> [WHAT IS REQUIRED]
In the listing below, copy out the lines from the one containing "Mechanics (592, 441)" through the one containing "wished is located at coordinates (438, 123).", inclusive, replacing "nutrient" with "mineral" and leaving everything else unchanged.

BEGIN DATASET EXTRACT

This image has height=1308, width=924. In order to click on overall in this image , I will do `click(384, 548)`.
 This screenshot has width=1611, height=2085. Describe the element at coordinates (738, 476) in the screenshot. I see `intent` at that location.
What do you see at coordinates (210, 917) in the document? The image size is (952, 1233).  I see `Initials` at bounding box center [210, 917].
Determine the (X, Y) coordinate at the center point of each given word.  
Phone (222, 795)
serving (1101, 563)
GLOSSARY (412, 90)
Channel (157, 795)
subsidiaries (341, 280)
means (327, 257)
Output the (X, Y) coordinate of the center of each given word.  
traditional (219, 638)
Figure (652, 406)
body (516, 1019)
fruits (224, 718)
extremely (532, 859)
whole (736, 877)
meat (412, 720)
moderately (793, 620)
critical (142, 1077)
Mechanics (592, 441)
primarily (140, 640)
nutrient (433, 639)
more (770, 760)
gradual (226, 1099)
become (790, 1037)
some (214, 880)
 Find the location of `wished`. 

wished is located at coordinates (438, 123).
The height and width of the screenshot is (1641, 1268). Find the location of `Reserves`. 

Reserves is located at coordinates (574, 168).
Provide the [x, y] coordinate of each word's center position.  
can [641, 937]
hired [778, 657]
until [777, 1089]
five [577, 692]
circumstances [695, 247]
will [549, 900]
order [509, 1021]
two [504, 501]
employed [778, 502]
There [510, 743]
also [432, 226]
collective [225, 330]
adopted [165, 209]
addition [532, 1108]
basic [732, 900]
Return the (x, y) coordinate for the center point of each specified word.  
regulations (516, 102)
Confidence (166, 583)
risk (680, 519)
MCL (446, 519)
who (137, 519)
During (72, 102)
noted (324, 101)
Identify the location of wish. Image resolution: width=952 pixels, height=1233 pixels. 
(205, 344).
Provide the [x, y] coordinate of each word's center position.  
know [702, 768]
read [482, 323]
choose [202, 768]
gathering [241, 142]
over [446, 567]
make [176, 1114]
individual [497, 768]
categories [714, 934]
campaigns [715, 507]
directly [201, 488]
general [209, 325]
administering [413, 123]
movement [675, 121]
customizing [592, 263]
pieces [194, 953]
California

END DATASET EXTRACT

> [TASK SOLUTION]
Mechanics (592, 441)
primarily (140, 640)
mineral (433, 639)
more (770, 760)
gradual (226, 1099)
become (790, 1037)
some (214, 880)
 Find the location of `wished`. 

wished is located at coordinates (438, 123).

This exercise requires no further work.